En dehors des cas expressément prévus par des dispositions législatives particulières, il n’appartient pas à la juridiction administrative d’accueillir des conclusions tendant à d’autres fins que l’annulation d’une décision administrative en raison de son illégalité ou la condamnation d’une personne publique au paiement d’une somme d’argent. Ainsi, le juge administratif ne peut faire œuvre d’administrateur et se substituer aux administrations compétentes, ni intervenir lui-même activement et directement pour prendre en charge une situation considérée comme anormale par un administré, ni adresser des injonctions à une autorité administrative hormis dans le cas où cela est impliqué par l’annulation d’un acte administratif prononcée à titre principal.

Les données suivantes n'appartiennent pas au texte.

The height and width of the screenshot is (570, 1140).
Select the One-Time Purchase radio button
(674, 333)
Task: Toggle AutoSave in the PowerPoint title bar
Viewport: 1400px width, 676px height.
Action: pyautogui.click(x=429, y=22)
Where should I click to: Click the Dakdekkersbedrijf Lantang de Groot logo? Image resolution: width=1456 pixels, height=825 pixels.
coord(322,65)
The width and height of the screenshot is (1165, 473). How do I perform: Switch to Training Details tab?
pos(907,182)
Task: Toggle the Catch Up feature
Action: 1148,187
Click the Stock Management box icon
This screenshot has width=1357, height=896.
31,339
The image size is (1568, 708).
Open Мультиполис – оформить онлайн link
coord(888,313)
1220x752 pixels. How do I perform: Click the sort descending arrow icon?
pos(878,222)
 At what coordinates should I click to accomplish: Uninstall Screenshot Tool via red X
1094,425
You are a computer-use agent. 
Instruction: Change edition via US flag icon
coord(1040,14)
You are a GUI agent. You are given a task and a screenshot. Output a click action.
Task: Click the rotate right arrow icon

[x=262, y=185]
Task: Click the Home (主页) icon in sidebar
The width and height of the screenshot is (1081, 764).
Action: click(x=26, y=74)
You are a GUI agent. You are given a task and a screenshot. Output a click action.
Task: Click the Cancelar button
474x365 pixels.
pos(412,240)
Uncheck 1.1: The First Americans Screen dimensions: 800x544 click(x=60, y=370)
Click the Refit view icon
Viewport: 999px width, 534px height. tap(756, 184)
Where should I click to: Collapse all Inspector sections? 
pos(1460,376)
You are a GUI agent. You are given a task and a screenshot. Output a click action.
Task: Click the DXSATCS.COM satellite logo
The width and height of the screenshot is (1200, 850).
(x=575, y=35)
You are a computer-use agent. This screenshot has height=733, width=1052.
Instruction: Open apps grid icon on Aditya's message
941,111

Par une requête, enregistrée le 21 mars 2026, Mme A... demande que le Centre hospitalier du Diois transfère les 14,947 jours de CET au Centre Hospitalier Drôme Vivarais. Toutefois, la requête présentée par Mme A... ne contient aucune demande tendant à l’annulation d’une décision administrative en particulier. Par ailleurs, en dehors des cas expressément prévus par des dispositions législatives particulières, inapplicables en l’espèce, du code de justice administrative, il n’appartient pas au tribunal administratif d’adresser des injonctions à l’administration. Il n’entre pas davantage dans l’office du juge administratif d’accueillir, en dehors des cas prévus par loi, des conclusions en déclaration de droit. Enfin, à supposer que Mme A... ait entendu présenter des conclusions indemnitaires, elle ne justifie pas qu’une demande préalable indemnitaire a été formée devant l’administration, conformément aux dispositions précitées de l’article R. 421-1 du code de justice administrative rappelées ci-dessus.
Ainsi, la requête présentée par Mme A... est irrecevable et doit être rejetée en application des dispositions précitées du 4° de l’article R. 222-1 du code de justice administrative.
O R D O N N E :
Article 1er : La requête de Mme A... est rejetée.
Article 2 : La présente ordonnance sera notifiée à Mme B... A....
Fait à Grenoble, le 31 mars 2026.
Le président de la 6ème Chambre,
C. Vial-Pailler
La République mande et ordonne à la préfète de la Drôme en ce qui la concerne ou à tous commissaires de justice à ce requis en ce qui concerne les voies de droit commun contre les parties privées, de pourvoir à l'exécution de la présente décision.